They may be small, but there’s no other dog of that size you want watching over your livestock than the Pembroke Welsh Corgi. And as a small breed, that must mean one thing, a whole lot of courage.
Indeed, courage is never lacking with the Pembroke. But there’s much more to one of America’s 20 most popular breed.
They are sensitive, loving, affectionate and loyal. A gift bag full of true companionship.
So where does the Pembroke come from and what makes this breed such a popular household pet?
Here is what you need to know about the Pembroke Welsh Corgi.
Before settling and making a name for themselves in Wales, there is some debate as to where the Pembroke Welsh Corgi comes from. The American Kennel Club posits that the breed came over with farmers out of the Flanders regions. Others point to the possibility of the breed coming from Scandinavia in the 9th or tenth century with raiders.
The Pembroke Welsh Corgi was originally bred as a herding dog. However, the breed had many significant roles. One role was getting out and ahead of the livestock and droving them to the market. The reason was to protect and chase away predators from attacking the livestock.
Another job the Pembroke Welsh Corgi held respectfully was a fowl collector. On farms, the Pembroke would gather up the flocks of fowl and head them into the stable at night. They would also prevent predators from attacking the poultry.
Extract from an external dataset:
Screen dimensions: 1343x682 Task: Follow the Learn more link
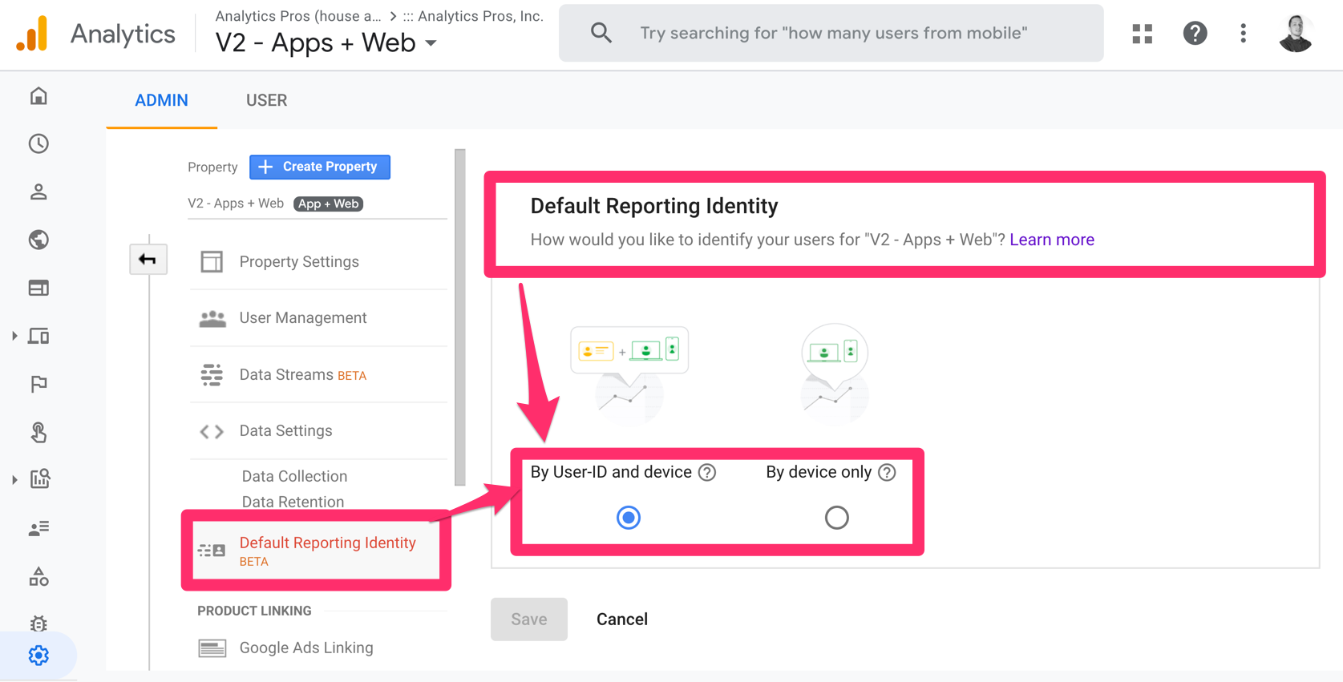1051,240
Ostensibly, if there was a job, it appears the Corgi was the dog to do it, regardless of size.
The Pembroke is one of two Welsh Corgi breeds. The other being the less popular and older, Cardigan Welsh Corgi. For centuries, both breeds would unite as one at shows. That was until the 20th century, when the Kennel Club in England gave each their own distinction. The Pembroke would gain recognition in 1934.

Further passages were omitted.